Slid forward on his belly.

Bit more.

Bit more.

Then had a tiny corner by two fingers. He hauled it in, slid himself back via something like a reverse breaststroke, got to his knees, stood, retreated a few steps, and was once again fifteen feet away and safe.

Then it was like the old days, getting Tommy or Jodi ready for bed when they were zonked. You said, “Arm,” the kid lifted an arm. You said, “Other arm,” the kid lifted the other arm. With the coat off, Eber could see that the boy’s shirt was turning to ice. Eber peeled the shirt off. Poor little guy. A person was just some meat on a frame. Little guy wouldn’t last long in this cold. Eber took off his pajama shirt, put it on the kid, slid the kid’s arm into the arm of the coat. In the arm was Eber’s hat and gloves. He put the hat and gloves on the kid, zipped the coat up.

The kid’s pants were frozen solid. His boots were ice sculptures of boots.

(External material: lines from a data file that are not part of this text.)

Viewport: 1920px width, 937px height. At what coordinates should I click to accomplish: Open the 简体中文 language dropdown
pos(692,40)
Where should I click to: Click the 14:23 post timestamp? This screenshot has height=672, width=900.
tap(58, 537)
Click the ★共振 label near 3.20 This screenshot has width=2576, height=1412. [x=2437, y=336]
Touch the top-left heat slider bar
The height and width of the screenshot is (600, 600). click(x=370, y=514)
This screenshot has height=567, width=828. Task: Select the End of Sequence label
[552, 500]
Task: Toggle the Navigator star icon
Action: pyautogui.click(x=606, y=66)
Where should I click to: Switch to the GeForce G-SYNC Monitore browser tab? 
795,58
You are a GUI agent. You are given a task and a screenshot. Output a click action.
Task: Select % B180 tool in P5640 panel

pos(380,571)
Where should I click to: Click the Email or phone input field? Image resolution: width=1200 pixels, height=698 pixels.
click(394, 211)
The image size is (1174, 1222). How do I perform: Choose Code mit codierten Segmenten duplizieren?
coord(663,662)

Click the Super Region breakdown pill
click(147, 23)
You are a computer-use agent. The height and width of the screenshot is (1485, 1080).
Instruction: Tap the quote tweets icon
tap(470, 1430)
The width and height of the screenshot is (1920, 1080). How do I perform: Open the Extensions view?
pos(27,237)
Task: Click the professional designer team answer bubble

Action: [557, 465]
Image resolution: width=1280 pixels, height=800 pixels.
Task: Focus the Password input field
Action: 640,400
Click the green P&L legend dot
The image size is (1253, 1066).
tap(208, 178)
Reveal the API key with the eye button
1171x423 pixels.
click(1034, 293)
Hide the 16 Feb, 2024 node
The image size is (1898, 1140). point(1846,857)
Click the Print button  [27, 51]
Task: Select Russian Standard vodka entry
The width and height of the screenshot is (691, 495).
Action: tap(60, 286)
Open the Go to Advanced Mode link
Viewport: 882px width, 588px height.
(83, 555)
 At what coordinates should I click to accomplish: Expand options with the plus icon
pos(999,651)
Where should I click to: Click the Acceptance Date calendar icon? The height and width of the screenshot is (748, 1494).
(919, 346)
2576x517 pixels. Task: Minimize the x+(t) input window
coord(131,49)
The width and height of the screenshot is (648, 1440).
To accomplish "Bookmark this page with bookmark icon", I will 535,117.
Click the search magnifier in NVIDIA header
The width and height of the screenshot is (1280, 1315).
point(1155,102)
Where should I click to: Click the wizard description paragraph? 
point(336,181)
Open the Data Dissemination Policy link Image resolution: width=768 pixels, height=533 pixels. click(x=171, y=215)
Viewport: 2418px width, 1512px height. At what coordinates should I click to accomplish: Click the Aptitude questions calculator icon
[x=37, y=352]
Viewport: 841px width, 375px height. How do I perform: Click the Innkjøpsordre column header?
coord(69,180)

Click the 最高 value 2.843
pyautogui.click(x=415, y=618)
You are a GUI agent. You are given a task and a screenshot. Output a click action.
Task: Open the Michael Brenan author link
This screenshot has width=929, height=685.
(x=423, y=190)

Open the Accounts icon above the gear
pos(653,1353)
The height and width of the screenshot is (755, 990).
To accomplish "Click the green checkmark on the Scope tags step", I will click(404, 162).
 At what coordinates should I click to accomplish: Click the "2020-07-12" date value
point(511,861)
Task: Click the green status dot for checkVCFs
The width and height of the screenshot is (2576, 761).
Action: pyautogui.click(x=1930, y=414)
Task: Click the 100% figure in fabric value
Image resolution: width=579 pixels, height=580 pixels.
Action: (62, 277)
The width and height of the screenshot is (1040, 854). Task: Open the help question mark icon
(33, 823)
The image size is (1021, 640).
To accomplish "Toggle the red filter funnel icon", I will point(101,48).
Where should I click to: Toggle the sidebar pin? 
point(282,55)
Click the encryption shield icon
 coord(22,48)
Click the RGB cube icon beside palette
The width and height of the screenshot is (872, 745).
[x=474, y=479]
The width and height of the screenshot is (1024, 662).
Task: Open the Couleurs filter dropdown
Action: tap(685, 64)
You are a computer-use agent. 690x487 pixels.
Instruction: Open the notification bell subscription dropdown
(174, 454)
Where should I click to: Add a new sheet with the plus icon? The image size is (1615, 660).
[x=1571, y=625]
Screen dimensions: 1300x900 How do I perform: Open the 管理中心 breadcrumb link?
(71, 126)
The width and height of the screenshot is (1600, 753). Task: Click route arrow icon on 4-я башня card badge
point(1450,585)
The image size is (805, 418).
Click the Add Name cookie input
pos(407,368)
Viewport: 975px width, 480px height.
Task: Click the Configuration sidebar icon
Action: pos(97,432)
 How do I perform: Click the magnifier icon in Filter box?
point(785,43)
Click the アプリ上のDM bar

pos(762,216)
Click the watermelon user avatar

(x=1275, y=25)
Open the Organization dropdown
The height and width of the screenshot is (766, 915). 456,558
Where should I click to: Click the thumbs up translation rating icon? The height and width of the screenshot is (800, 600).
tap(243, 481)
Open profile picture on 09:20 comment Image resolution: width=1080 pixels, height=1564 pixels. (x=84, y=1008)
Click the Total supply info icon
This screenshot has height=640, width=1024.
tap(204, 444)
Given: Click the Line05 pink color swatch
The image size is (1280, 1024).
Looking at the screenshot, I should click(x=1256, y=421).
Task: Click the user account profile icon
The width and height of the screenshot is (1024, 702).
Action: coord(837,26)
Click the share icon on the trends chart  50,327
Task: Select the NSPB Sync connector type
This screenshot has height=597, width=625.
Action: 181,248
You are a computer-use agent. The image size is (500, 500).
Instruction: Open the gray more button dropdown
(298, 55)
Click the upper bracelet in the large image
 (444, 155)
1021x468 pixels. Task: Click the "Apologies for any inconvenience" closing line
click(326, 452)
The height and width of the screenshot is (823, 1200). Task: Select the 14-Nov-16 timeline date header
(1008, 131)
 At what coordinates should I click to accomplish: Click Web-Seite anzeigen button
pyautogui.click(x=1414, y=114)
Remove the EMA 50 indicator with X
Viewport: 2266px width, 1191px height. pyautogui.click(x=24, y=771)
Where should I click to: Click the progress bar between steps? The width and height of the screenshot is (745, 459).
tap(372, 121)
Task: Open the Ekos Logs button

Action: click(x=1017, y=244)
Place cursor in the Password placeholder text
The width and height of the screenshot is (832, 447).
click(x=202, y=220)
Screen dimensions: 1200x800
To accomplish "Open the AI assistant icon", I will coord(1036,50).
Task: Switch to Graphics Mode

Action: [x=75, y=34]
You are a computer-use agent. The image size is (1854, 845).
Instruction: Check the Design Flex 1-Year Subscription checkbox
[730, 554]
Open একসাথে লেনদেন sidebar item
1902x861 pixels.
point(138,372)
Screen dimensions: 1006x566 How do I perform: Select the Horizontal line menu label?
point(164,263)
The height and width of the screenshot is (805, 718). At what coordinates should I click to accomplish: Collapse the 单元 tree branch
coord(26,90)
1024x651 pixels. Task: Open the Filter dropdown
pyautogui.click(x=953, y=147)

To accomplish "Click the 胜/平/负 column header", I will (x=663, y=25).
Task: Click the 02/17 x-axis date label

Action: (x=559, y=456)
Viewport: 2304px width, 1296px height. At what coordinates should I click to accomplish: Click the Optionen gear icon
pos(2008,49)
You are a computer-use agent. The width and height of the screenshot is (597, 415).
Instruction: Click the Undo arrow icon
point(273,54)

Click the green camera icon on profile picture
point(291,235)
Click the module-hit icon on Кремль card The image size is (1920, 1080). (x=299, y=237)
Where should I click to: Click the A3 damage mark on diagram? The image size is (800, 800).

You had to do things right. Eber sat on the boat, took off his boots and socks, peeled off his pajama pants, made the kid sit on the boat, knelt before the kid, got the kid’s boots off. He loosened the pants up with little punches and soon had one leg partly out. He was stripping off a kid in ten-degree weather. Maybe this was exactly the wrong thing. Maybe he’d kill the kid. He didn’t know. He just didn’t know. Desperately, he gave the pants a few more punches. Then the kid was stepping out.

Eber put the pajama pants on him, then the socks, then the boots.

The kid was standing there in Eber’s clothes, swaying, eyes closed.

We’re going to walk now, okay? Eber said.

Nothing.

Eber gave the kid an encouraging pop in the shoulders. Like a football thing.

We’re going to walk you home, he said. Do you live near here?

Nothing.

He gave a harder pop.

The kid gaped at him, baffled.

Pop.

Kid started walking.

Pop-pop.

Like fleeing.

Eber drove the kid out ahead of him. Like cowboy and cow. At first, fear of the popping seemed to be motivating the kid, but then good old panic kicked in and he started running. Soon Eber couldn’t keep up.

Kid was at the bench. Kid was at the trailhead.

Good boy, get home.

Kid disappeared into the woods.

Eber came back to himself.

Oh, boy. Oh, wow.

He had never known cold. Had never known tired.

He was standing in the snow in his underwear near an overturned boat.

He hobbled to the boat and sat in the snow.

Robin ran.

Past the bench and the trailhead and into the woods on the old familiar path.

What the heck? What the heck had just happened? He’d fallen into the pond? His jeans had frozen solid? Had ceased being blue jeans. Were white jeans. He looked down to see if his jeans were still white jeans.

He had on pajama pants that, tucked into some tremendoid boots, looked like clown pants.